Quase um em cada quatro brasileiros (23%)
afirma que dar dinheiro a um guarda para evitar uma multa não chega a
ser um ato corrupto, de acordo com uma pesquisa realizada pela
Universidade Federal de Minas Gerais e o Instituto Vox Populi.
Os números refletem o quanto atitudes ilícitas, como essa, de tão
enraizados em parte da sociedade brasileira, acabam sendo encarados como
parte do cotidiano.
"Muitas pessoas não
enxergam o desvio privado como corrupção, só levam em conta a corrupção
no ambiente público", diz o promotor de Justiça Jairo Cruz Moreira.
Ele
é coordenador nacional da campanha do Ministério Público "O que você
tem a ver com a corrupção", que pretende mostrar como atitudes que
muitos consideram normal são, na verdade, um desvirtuamento ético.
Como
lida diariamente com o assunto, Moreira ajudou a BBC Brasil a elaborar
uma lista de dez atitudes que os brasileiros costumam tomar e que, por
vezes, nem percebem que se trata de corrupção.
- Não dar nota fiscal
- Não declarar Imposto de Renda
- Tentar subornar o guarda para evitar multas
- Falsificar carteirinha de estudante
- Dar/aceitar troco errado
- Roubar TV a cabo
- Furar fila
- Comprar produtos falsificados
- No trabalho, bater ponto pelo colega
- Falsificar assinaturas
"Aceitar
essas pequenas corrupções legitima aceitar grandes corrupções", afirma o
promotor. "Seguindo esse raciocínio, seria algo como um menino que hoje
não vê problema em colar na prova ser mais propenso a, mais pra frente,
subornar um guarda sem achar que isso é corrupção."
Segundo
a pesquisa da UFMG, 35% dos entrevistados dizem que algumas coisas
podem ser um pouco erradas, mas não corruptas, como sonegar impostos
quando a taxa é cara demais.
Otimismo
Mas
a sondagem também mostra dados positivos, como o fato de 84% dos
ouvidos afirmar que, em qualquer situação, existe sempre a chance de a
pessoa ser honesta.
A psicóloga Lizete Verillo,
diretora da ONG Amarribo (representante no Brasil da Transparência
Internacional), afirma que em 12 anos trabalhando com ações
anti-corrupção ela nunca esteve tão otimista - e justamente por causa
dos jovens.
"Quando começamos, havia um
distanciamento do jovem em relação à política", diz Lizete. "Aliás,
havia pouco engajamento em relação a tudo, queriam saber mais é de
festas.

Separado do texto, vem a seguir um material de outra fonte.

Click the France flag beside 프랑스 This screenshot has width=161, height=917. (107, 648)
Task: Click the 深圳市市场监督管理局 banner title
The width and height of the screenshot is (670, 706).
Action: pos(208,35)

A corrupção não dizia respeito a eles."
"Há
dois anos, venho percebendo uma grande mudança entre os jovens. Estão
mais envolvidos, cobrando mais, em diversas áreas, não só da política."
Para
Lizete, esse cenário animador foi criado por diversos fatores,
especialmente pela explosão das redes sociais, que são extremamente
populares entre os jovens e uma ótima maneira de promover a fiscalização
e a mobilização.
Mas se a internet está
ajudando os jovens, na opinião da psicóloga, as escolas estão deixando a
desejar na hora de incentivar o engajamento e conscientizá-los sobre a
corrupção
"Em geral, a escola é muito omissa.
Estão apenas começando nesse assunto, com iniciativas isoladas. O que é
uma pena, porque agora, com o mensalão, temos um enorme passo para a
conscientização, mas que pouco avança se a educação não seguir junto",
diz a diretora. "É preciso ensinar esses jovens a ter ética,
transparência e também a exercer cidadania."
Políticos x cidadão comum
Os especialistas concordam que a corrupção do cotidiano acaba sendo alimentada pela corrupção política.
Se
há impunidade no alto escalão, cria-se, segundo Lizete, um clima para
que isso se replique no cotidiano do cidadão comum, com consequências
graves. Isso porque a corrupção prejudica vários níveis da sociedade e
cria um ciclo vicioso, caso de uma empresa que não consegue nota fiscal
e, assim, não presta contas honestamente.
De
acordo com o Ministério Público, a corrupção corrói vários níveis da
sociedade, da prestação dos serviços públicos ao desenvolvimento social e
econômico do país, e compromete a vida das gerações atuais e futuras.